Material provided
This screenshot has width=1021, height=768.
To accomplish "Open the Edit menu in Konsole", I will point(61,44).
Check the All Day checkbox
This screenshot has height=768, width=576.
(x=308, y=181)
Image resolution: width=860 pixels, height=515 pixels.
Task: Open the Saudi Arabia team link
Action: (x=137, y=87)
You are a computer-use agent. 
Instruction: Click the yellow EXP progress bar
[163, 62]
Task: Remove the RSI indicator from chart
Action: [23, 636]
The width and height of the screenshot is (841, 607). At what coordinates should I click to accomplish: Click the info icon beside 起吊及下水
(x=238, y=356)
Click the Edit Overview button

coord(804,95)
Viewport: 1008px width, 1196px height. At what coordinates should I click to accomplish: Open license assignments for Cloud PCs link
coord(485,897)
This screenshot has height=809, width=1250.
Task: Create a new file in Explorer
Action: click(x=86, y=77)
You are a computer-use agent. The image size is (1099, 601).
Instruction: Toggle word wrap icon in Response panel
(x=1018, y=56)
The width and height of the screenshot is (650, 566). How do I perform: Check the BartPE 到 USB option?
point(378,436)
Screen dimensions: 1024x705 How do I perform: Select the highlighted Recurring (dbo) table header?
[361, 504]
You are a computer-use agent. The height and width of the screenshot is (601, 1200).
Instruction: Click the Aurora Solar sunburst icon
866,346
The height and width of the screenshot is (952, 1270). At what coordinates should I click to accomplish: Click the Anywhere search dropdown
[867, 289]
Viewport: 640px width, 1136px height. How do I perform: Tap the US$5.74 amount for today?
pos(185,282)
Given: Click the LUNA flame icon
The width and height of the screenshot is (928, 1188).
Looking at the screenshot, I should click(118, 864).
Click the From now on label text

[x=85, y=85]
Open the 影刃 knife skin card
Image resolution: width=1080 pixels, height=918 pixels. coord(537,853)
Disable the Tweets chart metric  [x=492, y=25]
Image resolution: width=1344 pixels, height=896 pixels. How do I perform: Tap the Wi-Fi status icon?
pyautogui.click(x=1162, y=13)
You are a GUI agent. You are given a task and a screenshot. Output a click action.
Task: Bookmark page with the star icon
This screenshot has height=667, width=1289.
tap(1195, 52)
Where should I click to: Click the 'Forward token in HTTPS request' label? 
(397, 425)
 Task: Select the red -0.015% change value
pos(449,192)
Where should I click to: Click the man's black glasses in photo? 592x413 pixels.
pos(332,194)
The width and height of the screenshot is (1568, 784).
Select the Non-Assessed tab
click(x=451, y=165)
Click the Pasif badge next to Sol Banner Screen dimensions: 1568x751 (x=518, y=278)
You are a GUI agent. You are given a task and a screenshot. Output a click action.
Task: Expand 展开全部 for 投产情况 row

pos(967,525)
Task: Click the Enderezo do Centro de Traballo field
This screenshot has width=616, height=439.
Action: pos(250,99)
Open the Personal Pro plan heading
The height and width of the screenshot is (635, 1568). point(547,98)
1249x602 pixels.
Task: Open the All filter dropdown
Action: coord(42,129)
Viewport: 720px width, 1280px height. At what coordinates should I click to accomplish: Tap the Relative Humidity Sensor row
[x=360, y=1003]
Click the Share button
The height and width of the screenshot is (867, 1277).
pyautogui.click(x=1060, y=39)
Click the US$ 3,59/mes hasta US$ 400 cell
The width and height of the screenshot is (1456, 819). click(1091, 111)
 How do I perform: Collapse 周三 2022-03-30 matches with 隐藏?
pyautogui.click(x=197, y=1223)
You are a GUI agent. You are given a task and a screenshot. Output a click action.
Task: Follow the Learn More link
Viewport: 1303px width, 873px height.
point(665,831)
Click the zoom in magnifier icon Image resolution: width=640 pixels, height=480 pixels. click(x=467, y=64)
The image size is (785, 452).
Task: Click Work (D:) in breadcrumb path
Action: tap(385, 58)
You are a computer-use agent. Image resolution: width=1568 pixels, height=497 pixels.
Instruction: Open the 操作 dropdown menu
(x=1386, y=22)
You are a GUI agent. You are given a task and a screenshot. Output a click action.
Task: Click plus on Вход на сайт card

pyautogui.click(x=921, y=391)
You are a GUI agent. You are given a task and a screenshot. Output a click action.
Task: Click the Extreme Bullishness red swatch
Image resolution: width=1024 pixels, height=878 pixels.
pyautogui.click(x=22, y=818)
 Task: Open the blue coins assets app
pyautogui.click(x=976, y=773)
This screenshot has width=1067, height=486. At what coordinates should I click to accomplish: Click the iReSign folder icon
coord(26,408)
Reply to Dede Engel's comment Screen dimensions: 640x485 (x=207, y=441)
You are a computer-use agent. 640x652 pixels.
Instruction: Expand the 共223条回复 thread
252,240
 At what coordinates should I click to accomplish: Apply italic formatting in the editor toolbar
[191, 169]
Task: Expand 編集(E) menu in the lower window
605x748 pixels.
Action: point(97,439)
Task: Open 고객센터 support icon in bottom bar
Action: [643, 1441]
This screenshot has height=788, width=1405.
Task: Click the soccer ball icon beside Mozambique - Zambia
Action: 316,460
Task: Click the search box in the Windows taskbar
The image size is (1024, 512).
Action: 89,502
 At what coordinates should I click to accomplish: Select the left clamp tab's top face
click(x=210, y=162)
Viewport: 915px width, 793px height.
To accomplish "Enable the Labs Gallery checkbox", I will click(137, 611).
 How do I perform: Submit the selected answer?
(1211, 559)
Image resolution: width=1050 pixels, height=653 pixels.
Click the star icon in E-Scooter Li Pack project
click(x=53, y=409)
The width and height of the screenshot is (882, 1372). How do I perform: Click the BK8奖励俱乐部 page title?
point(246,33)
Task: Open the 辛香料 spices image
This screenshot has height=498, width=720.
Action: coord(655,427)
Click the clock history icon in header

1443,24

What to work on
Count each line of the material that includes the string "computer", then give only the total.

Response
5